Some candidates who might seek election in November may think it’s a bit early to file that petition — the deadline is, after all, a couple of months away. But one local political candidate is already thinking ahead to next year.

Lawrence County Commissioner Jason Stephens has picked up a petition to run for county auditor next year and said he intends to file it.

Incumbent Ray T. Dutey, who has held that post for more than two decades, has opted to retire.

Stephens, a Republican who was elected in November to his third term on the commission, said he feels like he is more than qualified for the job, can do it well and would like the challenge.

“I feel very well qualified. I think my educational background and my 10 years of experience as a county commissioner makes me qualified to serve in that office,” Stephens said.

The deadline for filing to run for office in any 2010 race falls in January. But Stephens said he doesn’t think it’s too early to get the ball rolling.

“Elections come awfully quick,” he said. “We’re less than a year from the primary.”

Dutey, who is 79, listed his age as the primary reason for retirement.

“I’d have been like Robert Byrd if I hadn’t,” he joked.

Dutey, a Republican, was elected auditor in 1987. He spent more than 20 years as county recorder before that.

Dutey said he has not made up his mind if he will exit early — former Lawrence County Recorder Sue Deeds retired before the end of her term eight years ago and the Lawrence County GOP appointed deputy recorder Sharon Gossett Hager to fill the remainder of Deeds’ term.

Former clerk of courts Dale Burcham retired early and his fellow Democrats appointed Bob Blankenship to fill the remainder of his term.

Both Hager and Blankenship then ran for those respective offices in their own right.

Dutey does support Stephen’s bid to replace him.

“I don’t know of a person more qualified than Jason,” he said. “He knows county government, knows the county budget.”

There had been some speculation that Dutey would retire early and appoint his Chief Deputy Auditor, Chris Kline, to fill his unexpired term with Kline then seeking the auditor’s job in the next election.

Dutey said Kline declined even though Dutey had told Kline he would throw his support to him if he chose to run.

Kline said he had thought about running but he has a young family — a 6-year-old son and a 4-year-old daughter — and did not want to take time away from his family to campaign.

He also did not want to take time away from his duties as chief deputy auditor to campaign, especially at a time when the county is facing financial issues.

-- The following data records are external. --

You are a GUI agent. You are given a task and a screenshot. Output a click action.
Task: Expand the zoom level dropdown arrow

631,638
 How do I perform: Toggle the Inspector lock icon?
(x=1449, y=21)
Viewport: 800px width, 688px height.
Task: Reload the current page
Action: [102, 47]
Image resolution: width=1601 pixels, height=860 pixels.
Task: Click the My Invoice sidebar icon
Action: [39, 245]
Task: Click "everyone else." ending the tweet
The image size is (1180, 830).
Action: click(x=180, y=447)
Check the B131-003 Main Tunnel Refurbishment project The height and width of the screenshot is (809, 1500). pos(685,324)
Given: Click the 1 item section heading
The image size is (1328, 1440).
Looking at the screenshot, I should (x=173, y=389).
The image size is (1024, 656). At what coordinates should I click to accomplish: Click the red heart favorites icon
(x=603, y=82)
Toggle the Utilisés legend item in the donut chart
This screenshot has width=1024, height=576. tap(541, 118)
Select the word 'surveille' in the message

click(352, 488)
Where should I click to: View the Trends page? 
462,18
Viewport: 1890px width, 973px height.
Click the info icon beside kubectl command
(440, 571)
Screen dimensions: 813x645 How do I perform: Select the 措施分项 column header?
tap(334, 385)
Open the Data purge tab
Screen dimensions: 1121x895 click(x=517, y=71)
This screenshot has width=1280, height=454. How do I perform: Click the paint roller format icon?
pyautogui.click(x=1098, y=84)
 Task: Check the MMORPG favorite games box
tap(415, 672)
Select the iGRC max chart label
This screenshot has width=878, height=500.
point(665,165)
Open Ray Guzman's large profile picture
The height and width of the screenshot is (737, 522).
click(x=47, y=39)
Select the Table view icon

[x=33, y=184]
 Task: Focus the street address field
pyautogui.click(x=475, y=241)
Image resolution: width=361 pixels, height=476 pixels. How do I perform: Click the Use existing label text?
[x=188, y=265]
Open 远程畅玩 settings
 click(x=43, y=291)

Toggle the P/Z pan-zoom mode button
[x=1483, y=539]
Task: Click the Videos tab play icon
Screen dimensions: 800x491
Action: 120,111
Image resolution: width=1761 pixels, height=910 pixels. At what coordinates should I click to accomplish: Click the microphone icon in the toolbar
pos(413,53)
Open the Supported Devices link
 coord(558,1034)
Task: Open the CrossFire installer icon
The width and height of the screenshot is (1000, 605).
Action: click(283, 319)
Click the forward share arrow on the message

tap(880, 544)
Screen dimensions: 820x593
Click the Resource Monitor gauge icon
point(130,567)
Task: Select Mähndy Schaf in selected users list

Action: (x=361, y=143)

“I thought about it and I prayed about it and decided this is not what I want to do right now,” Kline said.

Dutey said he did not know if he wanted to remain chairman of the Lawrence County Republican Party after he leaves office.

Mark McCown, secretary-treasurer for the Lawrence County Democratic Party, said he is not sure yet who amongst his party’s faithful might seek the auditor’s job but said there is plenty of time for those who are interested to declare their intentions.

“We’re still extremely early,” he said. “There are people who have not picked up (a petition) who plan to run in November.”

Doug Malone is the only county commissioner whose post is up in 2010. Stephens and fellow Commissioner Les Boggs were elected in November.

Malone said he is proud of his two terms on the county’s governing board and plans to seek a third term next year.

“It’s been tough the last few years but I enjoy it,” Malone said. “We’ve got projects started and I would like to see them through, we’ve got the medical center on (State Route) 141 and RiverWalk and the intermodal facility at The Point.”

Malone said he wants to continue efforts to build a spec building at the industrial park in Ironton.

“I worked at two plants in Ironton and I would love to see another plant in Ironton,” he said.